DeepMarkit Announces Shareholder Meeting Update, Financial Year-End Change, and Option Amendments

DeepMarkit Corp. (TSXV: MKT) (OTC: MKTDF) (FRA: DEP) (CNW Group/DeepMarkit Corp.)


CALGARY, AB, Sept. 2, 2022 /CNW/ – DeepMarkit Corp., (DeepMarkit or the Company(TSXV: MKT) (OTC: MKTDF) (FRA: DEP), a company focused on transitioning the global carbon offset market to the more accessible digital economy by minting carbon offsets onto the blockchain, announces that it will hold its upcoming annual general and special meeting (the “Meeting“) of shareholders of the Company (the “Shareholders“) at the offices of DS Lawyers Canada LLP, Suite 800, 333 – 7th Avenue SW, Calgary, Alberta T2P 2Z1, at 10:00 am on October 4, 2022.

At the Meeting, Shareholders will be asked to, among other things:

  1. Receive and consider the audited, consolidated financial statements of the Company for the fiscal year ended December 31, 2021;
  2. Elect Ranjeet Sundher, Steve Vanry, J. Garry Clark, Paul McKenzie and James Henning as directors of the Company for the ensuing year;
  3. Appoint the auditors of the Company for the ensuing year and authorize the audit committee of the board of directors of the Company to fix the auditors’ remuneration;
  4. Approve the stock option plan of the Company;
  5. Approve the equity incentive compensation plan of the Company (see the Company’s news release dated August 19, 2022);
  6. Approve Radiance Assets Berhad becoming a new “Control Person” (as such term is defined in the TSX Venture Exchange (the “Exchange“) Corporate Finance Manual) of the Company;
  7. Approve an ordinary resolution by the disinterested shareholders ratifying the grant of an aggregate of 15,800,000 restricted share units previously approved by the board of directors of the Company and issued on August 19, 2022 (see the Company’s news release dated August 19, 2022);
  8. Approve an ordinary resolution of disinterested shareholders amending certain previously granted options to insiders of the Corporation, subject to the policies of the Exchange; and
  9. Pass a special resolution authorizing the change of name of the Company to “First Carbon Inc.” or such other name as the board of directors of the Company, in their sole discretion and subject to applicable regulatory approval, determines to be appropriate.

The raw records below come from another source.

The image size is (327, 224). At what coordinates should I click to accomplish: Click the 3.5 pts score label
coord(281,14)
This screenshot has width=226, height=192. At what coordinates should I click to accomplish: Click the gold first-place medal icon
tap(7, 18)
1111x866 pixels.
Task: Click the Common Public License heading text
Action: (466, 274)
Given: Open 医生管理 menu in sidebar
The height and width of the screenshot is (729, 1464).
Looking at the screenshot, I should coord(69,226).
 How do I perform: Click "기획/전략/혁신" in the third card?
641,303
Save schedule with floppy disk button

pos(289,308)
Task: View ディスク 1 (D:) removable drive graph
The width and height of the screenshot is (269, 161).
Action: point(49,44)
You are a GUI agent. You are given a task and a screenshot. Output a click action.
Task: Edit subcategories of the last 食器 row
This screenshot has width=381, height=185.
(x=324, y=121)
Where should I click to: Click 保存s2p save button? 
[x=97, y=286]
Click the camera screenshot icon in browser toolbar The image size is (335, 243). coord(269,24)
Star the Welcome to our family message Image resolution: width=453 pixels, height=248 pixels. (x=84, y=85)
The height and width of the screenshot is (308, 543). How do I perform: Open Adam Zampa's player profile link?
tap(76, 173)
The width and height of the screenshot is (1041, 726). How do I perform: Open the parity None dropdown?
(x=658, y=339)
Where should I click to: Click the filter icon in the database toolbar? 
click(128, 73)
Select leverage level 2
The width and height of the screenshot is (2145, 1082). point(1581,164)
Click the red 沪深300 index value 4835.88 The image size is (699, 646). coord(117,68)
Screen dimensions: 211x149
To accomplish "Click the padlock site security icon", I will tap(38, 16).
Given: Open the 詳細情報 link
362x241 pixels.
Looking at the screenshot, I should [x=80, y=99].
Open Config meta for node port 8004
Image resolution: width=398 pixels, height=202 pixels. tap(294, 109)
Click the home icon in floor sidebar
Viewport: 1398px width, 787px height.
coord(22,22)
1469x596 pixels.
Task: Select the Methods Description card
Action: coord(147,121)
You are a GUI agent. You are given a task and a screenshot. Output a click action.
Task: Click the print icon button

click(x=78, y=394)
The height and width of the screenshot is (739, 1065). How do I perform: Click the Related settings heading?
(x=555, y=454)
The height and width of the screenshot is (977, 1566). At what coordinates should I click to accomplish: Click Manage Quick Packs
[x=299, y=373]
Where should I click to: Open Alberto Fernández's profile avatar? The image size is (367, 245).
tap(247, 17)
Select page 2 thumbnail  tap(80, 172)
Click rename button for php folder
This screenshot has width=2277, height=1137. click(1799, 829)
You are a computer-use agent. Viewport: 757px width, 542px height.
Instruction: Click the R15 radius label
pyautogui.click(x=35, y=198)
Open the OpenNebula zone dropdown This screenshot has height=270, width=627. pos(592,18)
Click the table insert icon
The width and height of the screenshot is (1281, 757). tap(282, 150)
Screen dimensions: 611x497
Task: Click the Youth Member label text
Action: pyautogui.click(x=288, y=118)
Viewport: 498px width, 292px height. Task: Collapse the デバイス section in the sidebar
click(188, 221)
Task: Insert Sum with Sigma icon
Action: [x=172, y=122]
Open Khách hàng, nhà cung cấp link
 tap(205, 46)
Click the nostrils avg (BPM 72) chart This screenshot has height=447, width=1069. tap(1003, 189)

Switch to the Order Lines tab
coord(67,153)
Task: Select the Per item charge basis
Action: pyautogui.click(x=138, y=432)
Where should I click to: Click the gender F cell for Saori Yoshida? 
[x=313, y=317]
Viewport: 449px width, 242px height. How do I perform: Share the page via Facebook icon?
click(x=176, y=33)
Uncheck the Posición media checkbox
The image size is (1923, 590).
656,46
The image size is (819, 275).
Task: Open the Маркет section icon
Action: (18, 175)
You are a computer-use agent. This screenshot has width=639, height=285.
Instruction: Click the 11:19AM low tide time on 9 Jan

The notice of meeting and management proxy and information circular with respect to the Meeting are expected to be mailed to all shareholders on September 13, 2022 and will also be available under the Company’s issuer profile on SEDAR at

Change in Financial Year-End

The Company also announces that it has today filed a Notice of Change in Year-End with the securities regulators in Alberta and British Columbia. As a result, the Company has changed its financial year-end to June 30 and it will file audited financial statements for the six-month transition year ended June 30, 2022 on or before October 28, 2022. Please see the Notice of Change in Year-End filed on SEDAR for more information.

Re-Pricing of Existing Options

The Company proposes to amend the terms of 14,980,000 stock option (“Options“) to acquire 14,980,000 common shares of Corporation (the “Common Shares“). The proposed amendment is to reduce the exercise price of the Options from $0.2125 to the greater of (i) $0.15 and (ii) the Market Price of the Common Shares, as defined in the policies of the Exchange, on the date of the Meeting, being October 4, 2022.

Pursuant to the policies of the Exchange, the Company is required to obtain disinterested approval to amend 3,400,000 of the Options held by insiders of the Company. The resolution to approve the amendment of these Options will be put before the shareholders of the Company for consideration at the meeting.

The Options were granted in March, 2022. Since that time the trading price of the Common Shares has been consistently below the exercise price of the Options. As a result, the Options have held little or no value or incentive for the holders of the Options, defeating the purpose of their issuance.

The Company initially issued 16,000,000 Options in March, 2022. Pursuant to an agreement entered into between the Company and a consultant of the Company, 1,020,000 Options were cancelled effective August 19, 2022.


DeepMarkit Corp. is a company focused on democratizing access to the voluntary carbon offset market by minting offsets into NFTs. Its common shares are listed on the TSX Venture Exchange under the “MKT” stock symbol, on the OTC market in the United States under the “MKTDF” symbol and on the Frankfurt Stock Exchange under the “DEP” symbol. DeepMarkit Corp. is a software infrastructure company operating in the tokenization vertical of the blockchain. Its primary asset,, is a web-based platform that facilitates the minting of carbon offsets into NFTs (based on the ERC-1155 standard) or other secure tokens (based on the ERC-20 standard).

On behalf of:


“Ranjeet Sundher”

Ranjeet Sundher, CEO

Neither the TSX Venture Exchange nor its Regulation Services Provider (as that term is defined in the policies of the TSX Venture Exchange) accepts responsibility for the adequacy or accuracy of this news release.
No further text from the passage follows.